Give your timezone/part-time issues, I'd provide a cell phone or something for
people to use in case of dire emergency. If people abuse it, you cut off their
support service.

I'd also instrument as much as possible so that in the event of a disaster you
are first to know, not last. I use a heavily customized nagios setup that
sends SMSes to my cell phone. Works out well.

------
lux
I've been using email for my main company, which isn't great. Just finished
putting together the new support system, which is still email-based, but also
logs everything in a private ticket system and texts if there's an emergency.
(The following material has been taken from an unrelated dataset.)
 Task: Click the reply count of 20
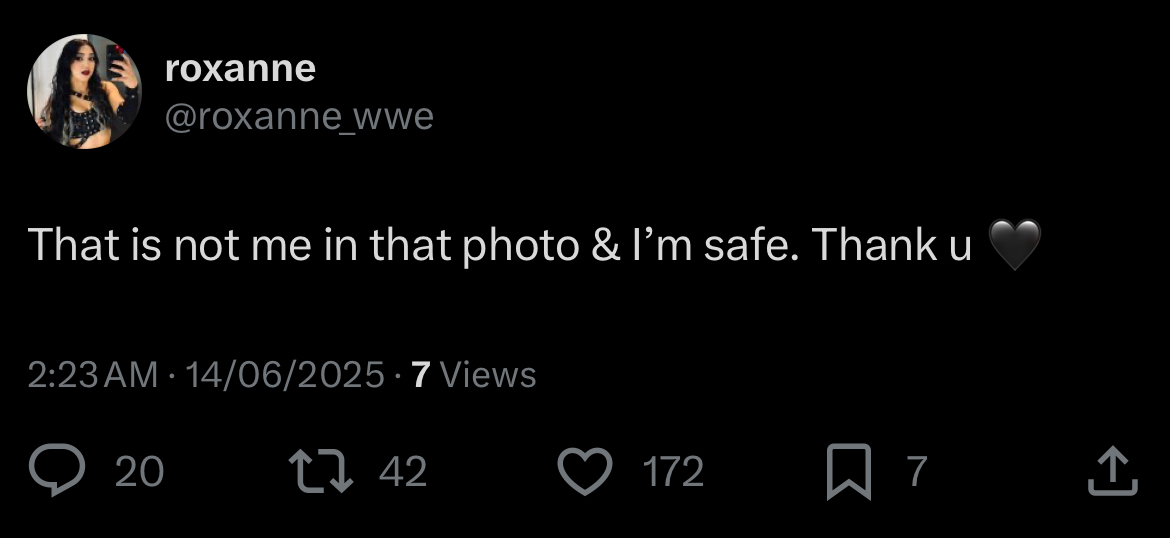[139, 472]
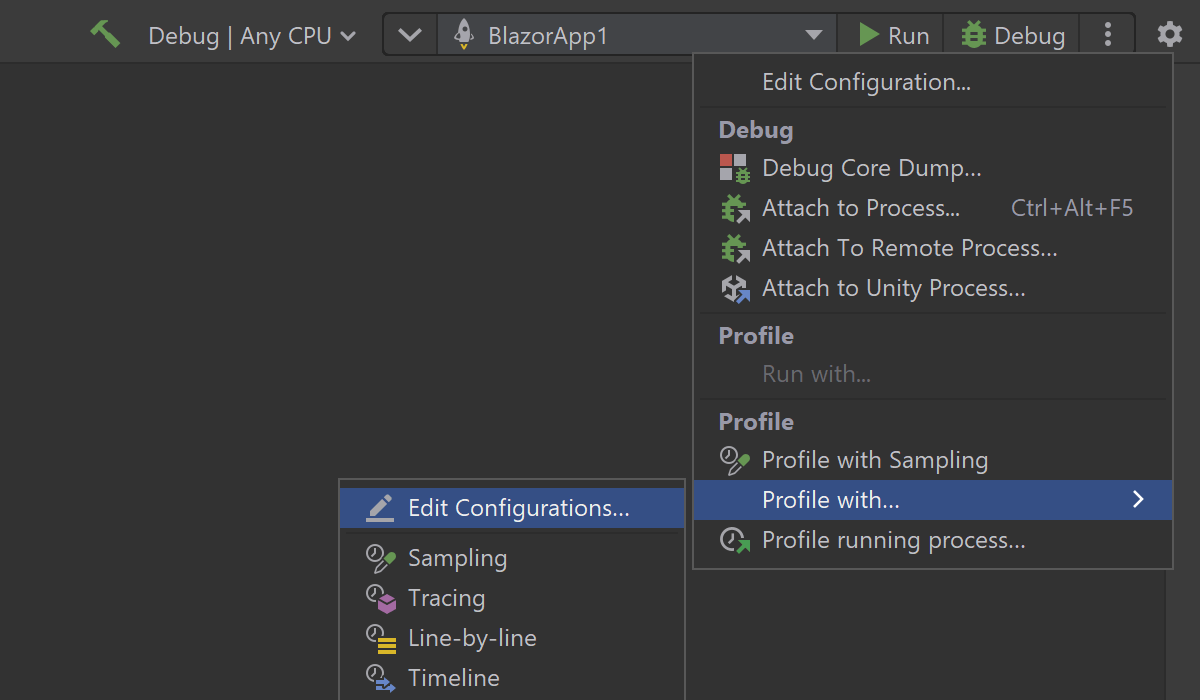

Response time: it varies, but it's definitely good to send a "hey we're
looking into it" canned response so their issue is acknowledged. It would
almost be worth it to have a few of those prepared and auto-reply within 10-20
minutes with one...

------
denton
The answer is 'as quickly as possible' - especially when you think about
support as pre-sales and marketing.

------
known
I'd recommend live chat similar to <http://support.mozilla.com/en-
US/kb/Live+Chat>

------
DanielBMarkham
If people are paying you, then you're going to have to make an effort to not
only solve their problem, but solve the general problem of support. If you
weren't getting paid, you can always make the case that support services are
simply unsustainable. But if you're making money presumably you've factored
the cost of support into your rate, right?